J'ai pourtant eu un réflexe curieux. Suis aller faire un don pour une action de grâce. Un réflexe sacrificiel vissé aux tréfonds de moi qui s'est imposé comme une évidence. Et pourtant, je ne crois plus en rien d'autre qu'en l'absurdité des jours que j'aligne. Des mots aussi.
00:15 Publié dans Le blog | Lien permanent | Commentaires (8) | Envoyer cette note
04 avril 2006
Ad augusta per angusta ?
C'est la question du jour.
La vieille dame est retorde. C'est une anguille. Je l'attrape. Elle glisse. Je la saisis de nouveau. Elle se laissera capturer. Elle et moi le savons.

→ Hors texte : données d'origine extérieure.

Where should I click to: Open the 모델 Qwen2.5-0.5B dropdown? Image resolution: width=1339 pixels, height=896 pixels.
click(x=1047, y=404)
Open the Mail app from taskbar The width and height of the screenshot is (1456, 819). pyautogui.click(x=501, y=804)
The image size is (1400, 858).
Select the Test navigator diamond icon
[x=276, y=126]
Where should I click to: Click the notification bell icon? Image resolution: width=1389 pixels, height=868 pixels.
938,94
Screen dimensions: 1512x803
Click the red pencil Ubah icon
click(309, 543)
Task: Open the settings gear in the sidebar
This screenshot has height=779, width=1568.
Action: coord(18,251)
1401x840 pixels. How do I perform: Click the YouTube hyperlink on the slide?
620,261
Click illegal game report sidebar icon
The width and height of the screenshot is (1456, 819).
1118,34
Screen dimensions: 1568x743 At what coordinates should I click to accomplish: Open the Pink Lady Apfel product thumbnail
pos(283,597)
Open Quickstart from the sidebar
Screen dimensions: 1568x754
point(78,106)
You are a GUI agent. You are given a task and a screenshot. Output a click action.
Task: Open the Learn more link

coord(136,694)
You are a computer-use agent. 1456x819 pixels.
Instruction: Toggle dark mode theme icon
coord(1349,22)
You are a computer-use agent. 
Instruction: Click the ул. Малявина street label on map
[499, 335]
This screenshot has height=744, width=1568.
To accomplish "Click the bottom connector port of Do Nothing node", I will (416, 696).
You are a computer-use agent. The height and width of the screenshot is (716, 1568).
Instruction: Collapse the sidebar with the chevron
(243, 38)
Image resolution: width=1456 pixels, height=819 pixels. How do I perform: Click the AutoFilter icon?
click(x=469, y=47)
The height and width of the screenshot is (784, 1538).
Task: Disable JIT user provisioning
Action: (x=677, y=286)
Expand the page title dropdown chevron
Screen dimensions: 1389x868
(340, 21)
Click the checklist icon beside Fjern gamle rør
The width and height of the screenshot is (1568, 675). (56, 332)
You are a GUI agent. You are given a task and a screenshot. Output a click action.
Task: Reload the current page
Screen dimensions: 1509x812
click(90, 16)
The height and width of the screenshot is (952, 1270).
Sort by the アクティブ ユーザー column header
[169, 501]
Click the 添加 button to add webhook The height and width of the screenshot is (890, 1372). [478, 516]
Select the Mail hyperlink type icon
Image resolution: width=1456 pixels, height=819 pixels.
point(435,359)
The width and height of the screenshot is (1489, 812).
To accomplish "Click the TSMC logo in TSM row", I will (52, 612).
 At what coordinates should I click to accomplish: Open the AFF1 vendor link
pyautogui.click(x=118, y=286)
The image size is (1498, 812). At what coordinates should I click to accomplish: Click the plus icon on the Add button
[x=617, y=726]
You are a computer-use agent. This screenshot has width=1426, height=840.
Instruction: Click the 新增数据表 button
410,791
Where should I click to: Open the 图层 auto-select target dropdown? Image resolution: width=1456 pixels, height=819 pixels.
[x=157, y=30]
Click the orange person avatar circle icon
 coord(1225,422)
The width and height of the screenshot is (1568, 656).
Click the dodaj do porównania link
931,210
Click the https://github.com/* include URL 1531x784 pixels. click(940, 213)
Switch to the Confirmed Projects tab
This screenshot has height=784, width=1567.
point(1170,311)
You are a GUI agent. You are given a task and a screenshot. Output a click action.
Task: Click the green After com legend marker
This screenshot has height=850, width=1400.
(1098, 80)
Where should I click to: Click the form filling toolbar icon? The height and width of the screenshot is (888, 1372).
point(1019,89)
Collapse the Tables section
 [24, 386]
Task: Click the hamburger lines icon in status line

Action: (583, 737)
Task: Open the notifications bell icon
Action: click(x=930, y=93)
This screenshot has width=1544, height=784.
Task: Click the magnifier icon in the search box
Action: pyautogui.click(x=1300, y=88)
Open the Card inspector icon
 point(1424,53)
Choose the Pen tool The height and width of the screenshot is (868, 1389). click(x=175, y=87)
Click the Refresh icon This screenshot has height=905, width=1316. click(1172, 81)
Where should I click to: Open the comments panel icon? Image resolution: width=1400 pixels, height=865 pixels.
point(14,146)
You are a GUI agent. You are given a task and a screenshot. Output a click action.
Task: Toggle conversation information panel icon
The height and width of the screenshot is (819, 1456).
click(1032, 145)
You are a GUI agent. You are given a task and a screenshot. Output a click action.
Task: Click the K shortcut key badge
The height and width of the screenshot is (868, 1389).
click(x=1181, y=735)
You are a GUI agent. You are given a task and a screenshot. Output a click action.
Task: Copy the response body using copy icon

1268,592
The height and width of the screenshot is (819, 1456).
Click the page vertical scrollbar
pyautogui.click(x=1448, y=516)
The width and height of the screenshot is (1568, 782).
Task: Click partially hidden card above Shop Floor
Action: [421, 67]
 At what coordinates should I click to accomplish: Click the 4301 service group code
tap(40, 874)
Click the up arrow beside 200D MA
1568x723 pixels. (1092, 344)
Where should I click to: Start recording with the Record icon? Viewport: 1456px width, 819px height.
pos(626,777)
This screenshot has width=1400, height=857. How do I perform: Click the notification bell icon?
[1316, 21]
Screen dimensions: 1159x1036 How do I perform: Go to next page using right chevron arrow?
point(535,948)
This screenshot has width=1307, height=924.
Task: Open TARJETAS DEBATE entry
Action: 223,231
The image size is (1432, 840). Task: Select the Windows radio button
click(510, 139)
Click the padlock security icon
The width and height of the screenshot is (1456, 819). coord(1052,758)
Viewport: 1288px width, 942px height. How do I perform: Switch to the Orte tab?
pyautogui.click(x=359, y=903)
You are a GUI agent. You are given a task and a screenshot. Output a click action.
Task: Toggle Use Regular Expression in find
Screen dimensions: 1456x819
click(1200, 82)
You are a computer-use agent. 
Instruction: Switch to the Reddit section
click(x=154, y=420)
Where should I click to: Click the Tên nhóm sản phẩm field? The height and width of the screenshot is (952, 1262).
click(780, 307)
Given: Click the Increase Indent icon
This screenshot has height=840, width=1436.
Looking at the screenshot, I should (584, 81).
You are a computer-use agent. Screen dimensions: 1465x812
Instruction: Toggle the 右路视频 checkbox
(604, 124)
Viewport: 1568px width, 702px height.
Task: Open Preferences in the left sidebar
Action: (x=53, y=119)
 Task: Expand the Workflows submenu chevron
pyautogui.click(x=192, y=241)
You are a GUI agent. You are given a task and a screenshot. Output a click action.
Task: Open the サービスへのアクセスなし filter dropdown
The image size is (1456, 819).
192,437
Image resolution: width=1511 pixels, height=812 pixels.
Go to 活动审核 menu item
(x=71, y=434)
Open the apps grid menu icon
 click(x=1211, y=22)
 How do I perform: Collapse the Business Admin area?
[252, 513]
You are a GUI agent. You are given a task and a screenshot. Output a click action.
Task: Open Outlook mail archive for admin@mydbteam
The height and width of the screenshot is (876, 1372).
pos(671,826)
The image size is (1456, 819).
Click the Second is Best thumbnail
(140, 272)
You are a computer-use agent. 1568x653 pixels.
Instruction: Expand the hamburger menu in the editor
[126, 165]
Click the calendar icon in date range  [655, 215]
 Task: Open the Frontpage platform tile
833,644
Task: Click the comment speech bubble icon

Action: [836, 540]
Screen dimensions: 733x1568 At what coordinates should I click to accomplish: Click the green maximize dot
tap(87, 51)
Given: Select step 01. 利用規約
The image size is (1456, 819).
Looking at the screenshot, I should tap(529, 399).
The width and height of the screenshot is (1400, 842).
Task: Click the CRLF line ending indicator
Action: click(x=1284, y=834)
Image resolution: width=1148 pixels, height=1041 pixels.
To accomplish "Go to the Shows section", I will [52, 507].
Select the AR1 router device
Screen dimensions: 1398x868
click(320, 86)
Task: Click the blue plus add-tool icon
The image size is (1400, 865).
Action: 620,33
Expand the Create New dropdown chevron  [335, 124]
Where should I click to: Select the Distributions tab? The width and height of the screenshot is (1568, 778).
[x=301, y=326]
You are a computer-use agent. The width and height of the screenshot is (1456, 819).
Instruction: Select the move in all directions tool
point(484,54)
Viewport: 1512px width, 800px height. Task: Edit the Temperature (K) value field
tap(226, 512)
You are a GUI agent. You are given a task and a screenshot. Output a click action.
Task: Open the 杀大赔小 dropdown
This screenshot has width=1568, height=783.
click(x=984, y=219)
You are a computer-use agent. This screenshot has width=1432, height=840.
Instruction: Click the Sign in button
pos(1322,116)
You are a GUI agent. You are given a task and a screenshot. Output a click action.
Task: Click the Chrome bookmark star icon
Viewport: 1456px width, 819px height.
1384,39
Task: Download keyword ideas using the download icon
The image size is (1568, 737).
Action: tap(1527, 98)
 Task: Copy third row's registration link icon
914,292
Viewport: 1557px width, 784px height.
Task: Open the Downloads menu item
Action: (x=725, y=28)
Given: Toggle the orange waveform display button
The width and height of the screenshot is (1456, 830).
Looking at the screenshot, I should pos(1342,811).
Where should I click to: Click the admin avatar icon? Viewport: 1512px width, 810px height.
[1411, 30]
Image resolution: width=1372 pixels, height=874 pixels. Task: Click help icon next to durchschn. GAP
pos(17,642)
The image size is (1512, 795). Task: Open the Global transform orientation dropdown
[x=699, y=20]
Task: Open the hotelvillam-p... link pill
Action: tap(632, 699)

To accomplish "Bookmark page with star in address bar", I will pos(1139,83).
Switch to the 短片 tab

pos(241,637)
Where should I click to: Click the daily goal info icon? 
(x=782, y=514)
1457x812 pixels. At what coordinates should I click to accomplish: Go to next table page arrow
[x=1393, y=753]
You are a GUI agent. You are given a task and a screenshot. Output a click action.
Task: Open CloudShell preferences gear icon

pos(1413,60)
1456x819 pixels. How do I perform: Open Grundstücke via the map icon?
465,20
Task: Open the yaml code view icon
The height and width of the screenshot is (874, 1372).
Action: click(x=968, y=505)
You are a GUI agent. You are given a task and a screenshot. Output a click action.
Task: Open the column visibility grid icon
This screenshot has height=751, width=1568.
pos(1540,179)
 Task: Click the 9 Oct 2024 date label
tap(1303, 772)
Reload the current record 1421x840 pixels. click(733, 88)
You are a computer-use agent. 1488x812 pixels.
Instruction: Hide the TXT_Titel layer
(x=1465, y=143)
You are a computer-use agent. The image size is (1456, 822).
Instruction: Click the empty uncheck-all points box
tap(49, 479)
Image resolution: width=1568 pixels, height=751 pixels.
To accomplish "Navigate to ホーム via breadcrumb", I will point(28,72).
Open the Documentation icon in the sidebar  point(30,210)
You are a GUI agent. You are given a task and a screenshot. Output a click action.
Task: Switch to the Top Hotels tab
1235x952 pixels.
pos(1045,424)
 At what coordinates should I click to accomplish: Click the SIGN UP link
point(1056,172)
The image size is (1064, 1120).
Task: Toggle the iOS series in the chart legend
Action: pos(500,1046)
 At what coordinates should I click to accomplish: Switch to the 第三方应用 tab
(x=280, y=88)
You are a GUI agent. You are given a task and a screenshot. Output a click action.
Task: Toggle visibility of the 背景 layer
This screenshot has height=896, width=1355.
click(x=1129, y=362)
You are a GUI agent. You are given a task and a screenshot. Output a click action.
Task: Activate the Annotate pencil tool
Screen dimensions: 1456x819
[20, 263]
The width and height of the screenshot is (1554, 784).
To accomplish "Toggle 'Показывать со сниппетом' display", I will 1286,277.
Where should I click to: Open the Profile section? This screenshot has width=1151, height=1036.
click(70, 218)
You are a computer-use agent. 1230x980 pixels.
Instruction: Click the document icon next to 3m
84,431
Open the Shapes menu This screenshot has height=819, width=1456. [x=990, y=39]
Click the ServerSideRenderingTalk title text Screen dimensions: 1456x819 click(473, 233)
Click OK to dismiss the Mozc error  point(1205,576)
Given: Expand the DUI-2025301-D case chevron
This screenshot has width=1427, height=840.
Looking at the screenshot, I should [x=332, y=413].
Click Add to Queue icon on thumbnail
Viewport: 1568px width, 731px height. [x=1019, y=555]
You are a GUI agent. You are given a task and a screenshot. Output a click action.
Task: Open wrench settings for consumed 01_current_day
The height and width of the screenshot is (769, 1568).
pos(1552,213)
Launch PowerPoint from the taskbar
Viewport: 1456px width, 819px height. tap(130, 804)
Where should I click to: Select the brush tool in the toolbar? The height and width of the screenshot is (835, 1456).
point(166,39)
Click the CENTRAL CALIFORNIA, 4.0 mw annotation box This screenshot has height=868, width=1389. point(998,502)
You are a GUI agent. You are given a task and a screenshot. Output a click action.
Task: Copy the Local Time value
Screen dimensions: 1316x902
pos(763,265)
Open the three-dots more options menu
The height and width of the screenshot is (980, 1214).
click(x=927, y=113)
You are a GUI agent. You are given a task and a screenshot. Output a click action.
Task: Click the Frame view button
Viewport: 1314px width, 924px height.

Je mets en place des moyens détournés. Je vaincrai. Avec la complicité de mes futurs supérieurs, que je sais déjà totalement incompétents et qui m'attendent pour cacher leurs carences. De la posture messianique considérée comme un piège. Faire le plein d'humilité. A tout prix. Professionnellement parlant.
Sinon : le couple existe-t-il ? Je ne l'ai pas rencontré.
Puis lui, qui paraissait si fragile. Suis-je disponible ? Et à quoi. La question ne se pose pas. Il ne m'a pas vu. Je ne crois pas.
Je suis dur avec Gé.
Je suis seul.
Je ne sais plus pourquoi je suis dur. Je sais simplement que j'ai raison. Que je suis fatigué. Que je porte des parts qui ne m'appartiennent pas. Que je le pousse à la faute. Qu'il faute. Qu'il est responsable de ses fautes. Quand bien même c'est moi qui ne lui laisse pas d'autre choix que de les commettre.
Je ne sais pas si je veux être seul.
J'ai besoin d'être séduit.
Crise de spasmophilie hier en veillée. Totale panique.